“Patience, if you don’t stop repeating what everyone says, I shall—”
“If you speak to mother—then you’ll be repeating,” Patience declared. “Maybe, I oughtn’t to have said those things before—company.”
“I think we’d better go back to the house now,” Pauline suggested.
“Sextoness Jane says,” Patience remarked, “that she’d have sure admired to have a horse and rig like that, when she was a girl. She says, she doesn’t suppose you’ll be passing by her house very often.”
“And, now, please,” Hilary pleaded, when she had been established in her hammock on the side porch, with her mother in her chair close by, and Pauline sitting on the steps, “I want to hear—everything. I’m what Miranda calls ‘fair mazed.’”
So Pauline told nearly everything, blurring some of the details a little and getting to that twenty-five dollars a month, with which they were to do so much, as quickly as possible.

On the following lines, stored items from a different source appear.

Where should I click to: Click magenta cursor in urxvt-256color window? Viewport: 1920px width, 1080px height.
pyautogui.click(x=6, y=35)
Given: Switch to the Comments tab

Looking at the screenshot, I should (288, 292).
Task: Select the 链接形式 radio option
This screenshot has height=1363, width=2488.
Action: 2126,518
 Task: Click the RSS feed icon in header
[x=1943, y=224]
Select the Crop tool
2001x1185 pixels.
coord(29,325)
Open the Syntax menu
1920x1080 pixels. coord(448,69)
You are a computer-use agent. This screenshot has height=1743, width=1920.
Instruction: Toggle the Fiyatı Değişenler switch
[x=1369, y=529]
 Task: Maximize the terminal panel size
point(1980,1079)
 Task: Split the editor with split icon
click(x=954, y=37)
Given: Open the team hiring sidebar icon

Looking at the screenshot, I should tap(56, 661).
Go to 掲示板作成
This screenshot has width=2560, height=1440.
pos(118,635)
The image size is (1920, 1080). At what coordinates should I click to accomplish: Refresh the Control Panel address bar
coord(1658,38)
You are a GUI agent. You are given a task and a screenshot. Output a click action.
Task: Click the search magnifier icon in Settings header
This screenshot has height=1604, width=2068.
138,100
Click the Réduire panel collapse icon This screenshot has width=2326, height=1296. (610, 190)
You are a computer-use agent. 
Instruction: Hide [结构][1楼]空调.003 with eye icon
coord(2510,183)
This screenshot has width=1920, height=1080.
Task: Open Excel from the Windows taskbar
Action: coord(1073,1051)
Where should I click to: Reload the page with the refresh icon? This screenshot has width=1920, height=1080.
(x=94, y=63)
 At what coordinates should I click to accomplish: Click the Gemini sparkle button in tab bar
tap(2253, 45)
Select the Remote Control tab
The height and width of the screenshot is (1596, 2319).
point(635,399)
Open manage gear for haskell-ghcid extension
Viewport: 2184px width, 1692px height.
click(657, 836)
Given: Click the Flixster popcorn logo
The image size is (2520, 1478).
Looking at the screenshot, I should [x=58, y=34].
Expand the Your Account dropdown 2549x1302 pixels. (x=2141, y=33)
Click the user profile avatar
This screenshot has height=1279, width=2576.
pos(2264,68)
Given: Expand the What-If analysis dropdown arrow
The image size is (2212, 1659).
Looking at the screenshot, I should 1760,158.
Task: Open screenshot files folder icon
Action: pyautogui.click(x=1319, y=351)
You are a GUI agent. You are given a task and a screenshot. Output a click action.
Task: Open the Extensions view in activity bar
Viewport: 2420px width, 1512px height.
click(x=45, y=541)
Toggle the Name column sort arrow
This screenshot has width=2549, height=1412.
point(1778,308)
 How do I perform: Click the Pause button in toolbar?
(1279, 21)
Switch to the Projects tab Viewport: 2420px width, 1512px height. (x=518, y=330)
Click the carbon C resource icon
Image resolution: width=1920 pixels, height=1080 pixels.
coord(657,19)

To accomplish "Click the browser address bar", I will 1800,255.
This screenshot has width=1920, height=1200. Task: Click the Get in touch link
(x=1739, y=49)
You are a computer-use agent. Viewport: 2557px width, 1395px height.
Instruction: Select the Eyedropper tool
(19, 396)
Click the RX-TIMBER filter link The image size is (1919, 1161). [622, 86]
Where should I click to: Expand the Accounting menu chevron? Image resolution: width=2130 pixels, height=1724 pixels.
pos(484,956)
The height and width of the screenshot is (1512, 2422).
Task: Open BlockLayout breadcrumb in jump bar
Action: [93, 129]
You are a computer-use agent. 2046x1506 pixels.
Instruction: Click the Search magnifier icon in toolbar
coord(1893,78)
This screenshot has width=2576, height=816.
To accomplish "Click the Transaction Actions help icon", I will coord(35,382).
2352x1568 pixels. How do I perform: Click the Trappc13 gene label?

“O Paul, really,” Hilary sat up among her cushions—“Why, it’ll be—riches, won’t it?”
“It seems so.”
“But—Oh, I’m afraid you’ve spent all the first twenty-five on me; and that’s not a fair division—is it, Mother Shaw?”
“We used it quite according to Hoyle,” Pauline insisted. “We got our fun that way, didn’t we, Mother Shaw?”
Their mother smiled. “I know I did.”
“All the same, after this, you’ve simply got to ‘drink fair, Betsy,’ so remember,” Hilary warned them.
“Bedtime, Patience,” Mrs. Shaw said, and Patience got slowly out of her big, wicker armchair.
“I did think—seeing there was company,—that probably you’d like me to stay up a little later to-night.”
“If the ‘company’ takes my advice, she’ll go, too,” her mother answered.
“The ‘company’ thinks she will.” Hilary slipped out of the hammock. “Mother, do you suppose Miranda’s gone to bed yet?”
“I’ll go see,” Patience offered, willing to postpone the inevitable for even those few moments longer.
“What do you want with Miranda?” Pauline asked.
“To do something for me.”
“Can’t I do it?”
“No—and it must be done to-night. Mother, what are you smiling over?”
“I thought it would be that way, dear.”
“Miranda’s coming,” Patience called. “She’d just taken her back hair down, and she’s waiting to twist it up again. She’s got awful funny back hair.”
“Patience! Patience!” her mother said reprovingly.
“I mean, there’s such a little—”
“Go up-stairs and get yourself ready for bed at once.”
Miranda was waiting in the spare room. “You ain’t took sick, Hilary?”
Hilary shook her head. “Please, Miranda, if it wouldn’t be too much trouble, will you bring Pauline’s bed in here?”
“I guessed as much,” Miranda said, moving Hilary’s bed to one side.
“Hilary—wouldn’t you truly rather have a room to yourself—for a change?” Pauline asked.